On Nov 26, 3:13*pm, jim beam wrote:
On Wed, 26 Nov 2008 08:11:31 -0800, wrote:
On Nov 24, 10:35*pm, wrote:
The American Classic seatpost hardware failed on my road bike. *More
specifically, the single clamp bolt broke, causing my saddle to
disconnect from the seatpost.


Sorry to hear about your accident and injuries.


I had a similar failure on a Campy Chorus seatpost some years ago. Ended
up in the blackberry bushes. On another occasion, I snapped another
Chorus seatpost off about 2 inches above the seat tube following an
offroad adventure prompted by severe shimmy on a descent.
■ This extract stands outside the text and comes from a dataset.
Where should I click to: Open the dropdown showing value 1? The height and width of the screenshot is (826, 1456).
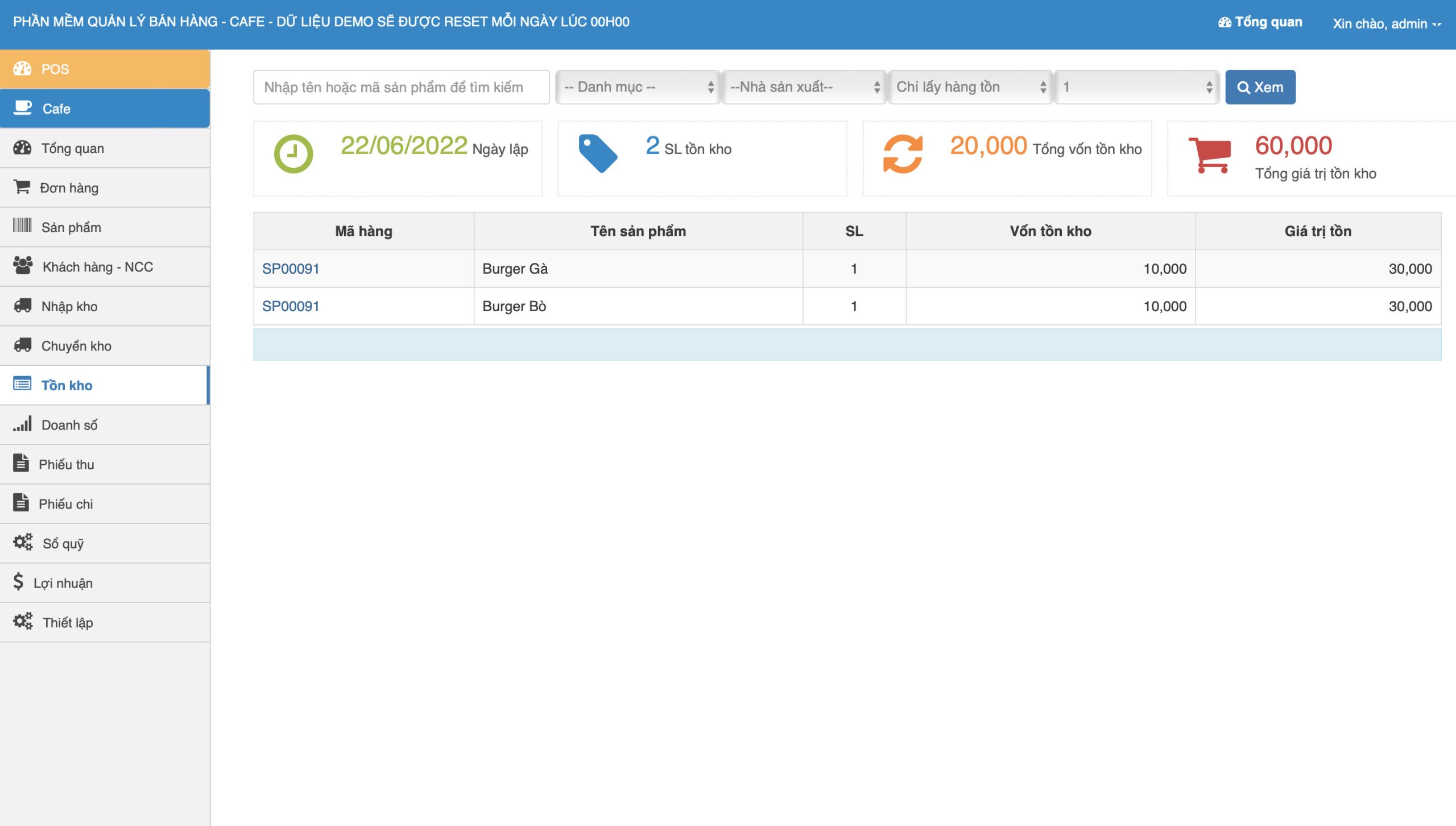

Remained
upright on that one. Maybe I should call Campagnolo, but I tossed the
parts. Things do fail, and do so under normal circumstances as well as
severe.


and what was /your/ bolt torque???


In the mid-80's as far as I know there was no "bolt torque" for a
Campy Chorus seatpost. I snugged it with a metric hex key.

As for the Chorus post that snapped, no torque was involved other than
that applied by my behind to the back of the saddle as I crossed a
shallow ditch and skidded to a halt just shy of a cable across the
drive to a wooded lot at the bottom of the mountain.